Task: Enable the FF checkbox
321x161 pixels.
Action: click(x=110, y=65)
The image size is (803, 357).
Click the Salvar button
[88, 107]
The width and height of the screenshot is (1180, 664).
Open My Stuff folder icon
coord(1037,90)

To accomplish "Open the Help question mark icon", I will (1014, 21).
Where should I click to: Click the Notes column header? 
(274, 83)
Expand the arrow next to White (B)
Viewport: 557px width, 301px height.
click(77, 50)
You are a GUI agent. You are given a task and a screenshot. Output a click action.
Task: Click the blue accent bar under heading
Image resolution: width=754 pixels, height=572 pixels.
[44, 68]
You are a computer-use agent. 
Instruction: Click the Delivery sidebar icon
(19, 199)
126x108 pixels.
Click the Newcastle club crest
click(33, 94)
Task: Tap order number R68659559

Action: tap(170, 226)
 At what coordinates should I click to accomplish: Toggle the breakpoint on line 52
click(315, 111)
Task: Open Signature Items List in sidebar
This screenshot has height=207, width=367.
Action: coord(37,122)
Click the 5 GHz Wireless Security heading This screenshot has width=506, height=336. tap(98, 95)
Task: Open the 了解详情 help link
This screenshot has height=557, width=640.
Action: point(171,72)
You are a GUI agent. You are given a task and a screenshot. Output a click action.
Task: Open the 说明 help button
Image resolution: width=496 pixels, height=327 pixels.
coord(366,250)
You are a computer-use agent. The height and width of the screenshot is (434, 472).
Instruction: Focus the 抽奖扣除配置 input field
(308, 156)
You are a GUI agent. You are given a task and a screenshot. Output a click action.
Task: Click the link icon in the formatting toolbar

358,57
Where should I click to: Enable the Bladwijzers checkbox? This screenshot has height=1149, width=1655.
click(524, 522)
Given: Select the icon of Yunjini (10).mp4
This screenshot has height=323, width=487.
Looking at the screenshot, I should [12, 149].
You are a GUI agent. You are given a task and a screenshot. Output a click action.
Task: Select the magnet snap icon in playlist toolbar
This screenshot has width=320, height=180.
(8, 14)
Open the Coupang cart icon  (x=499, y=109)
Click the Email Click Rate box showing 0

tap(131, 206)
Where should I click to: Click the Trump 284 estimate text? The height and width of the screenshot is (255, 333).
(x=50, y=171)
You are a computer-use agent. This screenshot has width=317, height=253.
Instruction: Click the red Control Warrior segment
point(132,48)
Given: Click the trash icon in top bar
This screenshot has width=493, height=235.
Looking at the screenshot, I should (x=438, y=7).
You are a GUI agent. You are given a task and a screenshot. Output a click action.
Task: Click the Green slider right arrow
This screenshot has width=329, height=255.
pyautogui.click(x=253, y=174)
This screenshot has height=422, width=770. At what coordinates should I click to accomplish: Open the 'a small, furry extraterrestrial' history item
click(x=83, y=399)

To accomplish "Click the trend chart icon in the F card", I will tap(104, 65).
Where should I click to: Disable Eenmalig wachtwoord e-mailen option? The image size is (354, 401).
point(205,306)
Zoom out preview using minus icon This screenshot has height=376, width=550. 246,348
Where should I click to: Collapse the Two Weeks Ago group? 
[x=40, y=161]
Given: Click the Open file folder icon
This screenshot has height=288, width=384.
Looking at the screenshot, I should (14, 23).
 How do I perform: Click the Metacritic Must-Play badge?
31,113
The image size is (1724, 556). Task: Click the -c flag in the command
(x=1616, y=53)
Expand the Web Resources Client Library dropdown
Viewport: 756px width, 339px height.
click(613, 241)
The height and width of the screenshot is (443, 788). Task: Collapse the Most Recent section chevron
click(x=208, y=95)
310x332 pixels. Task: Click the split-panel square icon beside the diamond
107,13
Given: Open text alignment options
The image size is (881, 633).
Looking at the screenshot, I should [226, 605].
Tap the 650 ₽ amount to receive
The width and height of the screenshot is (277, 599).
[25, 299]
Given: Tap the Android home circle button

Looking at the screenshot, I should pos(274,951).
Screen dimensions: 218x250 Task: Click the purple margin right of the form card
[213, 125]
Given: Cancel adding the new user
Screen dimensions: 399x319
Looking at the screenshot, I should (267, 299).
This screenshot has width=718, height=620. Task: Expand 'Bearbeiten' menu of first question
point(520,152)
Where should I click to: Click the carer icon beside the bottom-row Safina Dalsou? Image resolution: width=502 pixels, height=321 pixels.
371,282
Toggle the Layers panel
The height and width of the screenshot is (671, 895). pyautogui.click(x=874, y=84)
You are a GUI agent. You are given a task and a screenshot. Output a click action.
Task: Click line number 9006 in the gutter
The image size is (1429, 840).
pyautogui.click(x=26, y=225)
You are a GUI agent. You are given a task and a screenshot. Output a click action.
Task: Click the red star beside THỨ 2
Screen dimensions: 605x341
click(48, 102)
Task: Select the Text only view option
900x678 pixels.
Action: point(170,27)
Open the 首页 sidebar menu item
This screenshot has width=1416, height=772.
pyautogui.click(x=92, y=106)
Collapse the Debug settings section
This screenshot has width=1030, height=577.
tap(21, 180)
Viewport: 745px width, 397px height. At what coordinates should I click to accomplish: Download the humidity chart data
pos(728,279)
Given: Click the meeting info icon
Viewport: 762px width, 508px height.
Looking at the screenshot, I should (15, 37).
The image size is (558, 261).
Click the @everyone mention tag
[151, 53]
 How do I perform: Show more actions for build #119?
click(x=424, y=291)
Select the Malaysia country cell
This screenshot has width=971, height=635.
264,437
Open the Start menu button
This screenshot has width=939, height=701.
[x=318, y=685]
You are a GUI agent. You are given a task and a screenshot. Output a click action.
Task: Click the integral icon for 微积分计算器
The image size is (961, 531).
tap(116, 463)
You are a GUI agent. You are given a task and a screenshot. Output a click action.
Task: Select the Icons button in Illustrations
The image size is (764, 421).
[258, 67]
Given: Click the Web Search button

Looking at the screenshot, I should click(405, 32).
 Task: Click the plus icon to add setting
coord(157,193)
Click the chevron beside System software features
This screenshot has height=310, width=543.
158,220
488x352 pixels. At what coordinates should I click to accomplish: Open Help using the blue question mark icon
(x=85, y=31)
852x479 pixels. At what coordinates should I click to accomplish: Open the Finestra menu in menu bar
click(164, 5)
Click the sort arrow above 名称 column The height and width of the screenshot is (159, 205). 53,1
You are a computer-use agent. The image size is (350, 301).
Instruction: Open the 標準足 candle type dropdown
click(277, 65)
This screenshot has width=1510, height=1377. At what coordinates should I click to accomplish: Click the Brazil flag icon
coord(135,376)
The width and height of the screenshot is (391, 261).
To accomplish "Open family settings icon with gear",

--------------------------------

» THE PROBLEM:
Please give only the number of lines above that contain "will".

» WRITTEN ANSWER:
2